Hugh Hewitt, a columnist of the Washington Examiner,
pointed at the job-killing effect of the Obama administration's EPA in yet another arena. It is using the Federal Insecticide, Fungicide, and Rodenticide Act of 7 decades ago to fine companies making anti-microbial claims for their products which they did not test and did not submit to the EPA as registered anti-microbial products. The EPA was miffed and fined North Face, Califone, Saniguard, and another company $500,000, despite the fact that their products used an EPA registered anti-microbial silver compound. Perhaps these companies thought that incorporation of an EPA registered anti-microbial compound meant that further testing and registration of the product was not necessary. Perhaps this is another complex law being used in new ways much as the Clean Air Act is being used to designate carbon dioxide as a pollutant or whose use to require anti-microbial testing and product registration was last enforced so long ago that normal people, especially those harassed by the requirements of earning a living amidst a largely government-induced recession, have forgotten this requirement.
Hewitt notes:
Whatever the merits of the manufacturers' claims, it is difficult to see a significant threat to public health or safety in the advertising that brought down the wrath of the EPA on these companies.
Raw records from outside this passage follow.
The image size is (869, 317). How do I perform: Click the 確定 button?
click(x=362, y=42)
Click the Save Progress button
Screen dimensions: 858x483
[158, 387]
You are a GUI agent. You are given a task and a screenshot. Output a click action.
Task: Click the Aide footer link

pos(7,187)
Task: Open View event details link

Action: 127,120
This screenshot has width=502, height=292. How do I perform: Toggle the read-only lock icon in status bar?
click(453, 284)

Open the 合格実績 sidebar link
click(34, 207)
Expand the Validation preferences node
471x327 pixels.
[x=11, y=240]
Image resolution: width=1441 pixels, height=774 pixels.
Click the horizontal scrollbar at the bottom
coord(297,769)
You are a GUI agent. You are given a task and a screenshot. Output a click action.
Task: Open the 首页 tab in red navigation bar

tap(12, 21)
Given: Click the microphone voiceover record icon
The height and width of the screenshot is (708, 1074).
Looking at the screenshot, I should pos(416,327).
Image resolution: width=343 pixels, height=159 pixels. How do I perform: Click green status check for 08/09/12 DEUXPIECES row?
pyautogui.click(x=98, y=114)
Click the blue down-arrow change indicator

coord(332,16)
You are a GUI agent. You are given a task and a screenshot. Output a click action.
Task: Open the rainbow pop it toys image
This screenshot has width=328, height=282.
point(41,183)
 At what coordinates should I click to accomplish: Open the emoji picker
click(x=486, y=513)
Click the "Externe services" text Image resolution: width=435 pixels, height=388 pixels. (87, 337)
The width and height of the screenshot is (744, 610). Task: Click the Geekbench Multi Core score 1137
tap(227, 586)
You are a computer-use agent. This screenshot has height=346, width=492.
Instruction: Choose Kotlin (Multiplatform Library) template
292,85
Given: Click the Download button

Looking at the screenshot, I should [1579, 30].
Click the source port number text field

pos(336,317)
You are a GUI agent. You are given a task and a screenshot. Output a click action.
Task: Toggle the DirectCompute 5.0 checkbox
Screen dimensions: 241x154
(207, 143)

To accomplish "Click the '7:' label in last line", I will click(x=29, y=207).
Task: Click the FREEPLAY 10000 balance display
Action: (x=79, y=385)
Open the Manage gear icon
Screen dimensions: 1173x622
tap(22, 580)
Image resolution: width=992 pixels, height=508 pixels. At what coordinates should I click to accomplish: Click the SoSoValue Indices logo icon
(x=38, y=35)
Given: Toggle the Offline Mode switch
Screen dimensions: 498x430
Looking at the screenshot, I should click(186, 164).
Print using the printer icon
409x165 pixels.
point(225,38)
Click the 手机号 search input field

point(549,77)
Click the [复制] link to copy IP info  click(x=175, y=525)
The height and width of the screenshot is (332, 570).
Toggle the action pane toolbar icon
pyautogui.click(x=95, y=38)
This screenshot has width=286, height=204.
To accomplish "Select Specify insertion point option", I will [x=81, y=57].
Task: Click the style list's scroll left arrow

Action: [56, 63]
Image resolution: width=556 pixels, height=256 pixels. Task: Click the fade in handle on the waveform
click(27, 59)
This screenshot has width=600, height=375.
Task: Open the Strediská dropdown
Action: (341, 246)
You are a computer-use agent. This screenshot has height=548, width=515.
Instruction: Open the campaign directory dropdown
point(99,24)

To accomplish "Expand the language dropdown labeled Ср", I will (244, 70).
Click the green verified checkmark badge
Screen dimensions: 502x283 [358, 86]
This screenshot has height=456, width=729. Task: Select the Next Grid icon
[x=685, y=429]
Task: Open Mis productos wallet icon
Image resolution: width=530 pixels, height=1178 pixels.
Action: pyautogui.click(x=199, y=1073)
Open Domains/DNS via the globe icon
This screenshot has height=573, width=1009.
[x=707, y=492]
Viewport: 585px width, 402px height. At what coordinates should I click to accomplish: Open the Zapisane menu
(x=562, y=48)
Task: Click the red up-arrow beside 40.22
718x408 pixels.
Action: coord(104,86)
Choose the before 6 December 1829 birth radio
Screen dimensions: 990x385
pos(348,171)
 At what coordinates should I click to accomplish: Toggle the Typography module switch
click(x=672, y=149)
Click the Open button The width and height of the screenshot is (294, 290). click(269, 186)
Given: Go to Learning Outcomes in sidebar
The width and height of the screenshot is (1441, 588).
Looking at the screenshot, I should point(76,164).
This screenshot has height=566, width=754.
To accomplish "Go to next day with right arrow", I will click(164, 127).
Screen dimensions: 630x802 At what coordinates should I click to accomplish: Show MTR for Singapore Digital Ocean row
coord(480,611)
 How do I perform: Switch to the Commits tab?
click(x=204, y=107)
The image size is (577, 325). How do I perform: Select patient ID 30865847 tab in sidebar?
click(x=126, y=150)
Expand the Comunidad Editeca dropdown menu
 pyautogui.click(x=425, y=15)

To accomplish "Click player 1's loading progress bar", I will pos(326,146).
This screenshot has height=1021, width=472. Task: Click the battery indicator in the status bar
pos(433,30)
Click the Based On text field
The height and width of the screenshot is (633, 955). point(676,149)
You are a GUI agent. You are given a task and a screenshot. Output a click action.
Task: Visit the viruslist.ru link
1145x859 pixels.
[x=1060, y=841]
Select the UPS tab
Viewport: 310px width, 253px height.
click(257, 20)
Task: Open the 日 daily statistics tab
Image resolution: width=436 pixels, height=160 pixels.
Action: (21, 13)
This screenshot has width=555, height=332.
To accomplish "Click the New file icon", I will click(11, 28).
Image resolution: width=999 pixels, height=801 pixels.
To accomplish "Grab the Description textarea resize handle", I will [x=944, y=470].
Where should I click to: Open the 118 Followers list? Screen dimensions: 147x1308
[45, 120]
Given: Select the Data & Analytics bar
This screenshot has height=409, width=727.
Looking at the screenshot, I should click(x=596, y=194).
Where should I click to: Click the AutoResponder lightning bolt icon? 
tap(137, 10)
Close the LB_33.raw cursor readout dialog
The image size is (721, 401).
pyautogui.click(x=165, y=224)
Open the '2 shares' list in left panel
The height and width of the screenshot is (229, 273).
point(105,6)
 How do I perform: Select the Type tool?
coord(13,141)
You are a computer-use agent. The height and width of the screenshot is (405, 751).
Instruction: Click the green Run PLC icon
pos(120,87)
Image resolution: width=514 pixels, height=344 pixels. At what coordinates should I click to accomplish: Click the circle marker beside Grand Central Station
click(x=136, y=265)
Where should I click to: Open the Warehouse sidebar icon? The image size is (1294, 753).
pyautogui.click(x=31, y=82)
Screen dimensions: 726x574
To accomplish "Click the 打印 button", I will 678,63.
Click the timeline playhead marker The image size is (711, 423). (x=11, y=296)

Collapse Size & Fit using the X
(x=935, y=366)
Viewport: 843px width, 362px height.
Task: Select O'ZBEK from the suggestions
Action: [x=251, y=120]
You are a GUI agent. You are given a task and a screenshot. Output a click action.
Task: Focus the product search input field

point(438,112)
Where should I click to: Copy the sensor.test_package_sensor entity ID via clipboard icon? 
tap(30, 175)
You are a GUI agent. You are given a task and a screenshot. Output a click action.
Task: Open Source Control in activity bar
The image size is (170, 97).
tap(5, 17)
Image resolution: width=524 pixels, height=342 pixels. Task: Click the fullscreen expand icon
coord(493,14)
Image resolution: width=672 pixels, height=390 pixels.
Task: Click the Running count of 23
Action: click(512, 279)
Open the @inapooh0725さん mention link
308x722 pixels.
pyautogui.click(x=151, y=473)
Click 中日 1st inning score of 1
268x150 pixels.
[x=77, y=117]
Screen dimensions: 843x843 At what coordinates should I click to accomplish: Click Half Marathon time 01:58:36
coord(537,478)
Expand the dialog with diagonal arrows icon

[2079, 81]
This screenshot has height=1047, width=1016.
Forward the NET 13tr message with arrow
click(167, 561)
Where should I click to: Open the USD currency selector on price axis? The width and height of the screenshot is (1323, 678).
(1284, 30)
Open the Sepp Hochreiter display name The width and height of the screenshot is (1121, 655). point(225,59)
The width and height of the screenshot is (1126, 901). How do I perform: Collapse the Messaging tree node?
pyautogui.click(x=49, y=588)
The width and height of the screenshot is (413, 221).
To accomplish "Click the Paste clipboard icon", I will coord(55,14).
It is easy, on the other hand, to see the cost of the fines, and the almost certain additional significant costs for lawyers and other staff who had to deal with the problem. It is easy to imagine the cost of new marketing materials and of increased regulatory compliance.
And it doesn't take long to conclude that such damages to a company's bottom line mean jobs lost because of those increased costs.
Now, is it possible that the registered anti-microbial compound is incorporated into the products which brought about the fines in such a way that they are relatively ineffective? Sure, it is possible. But one wonders if the EPA even warned these companies to stop their advertising claims prior to slapping them with job-killing fines. That would seem to be common courtesy given that such private sector companies are the hosts generating the income streams upon which the largely parasitical EPA is living.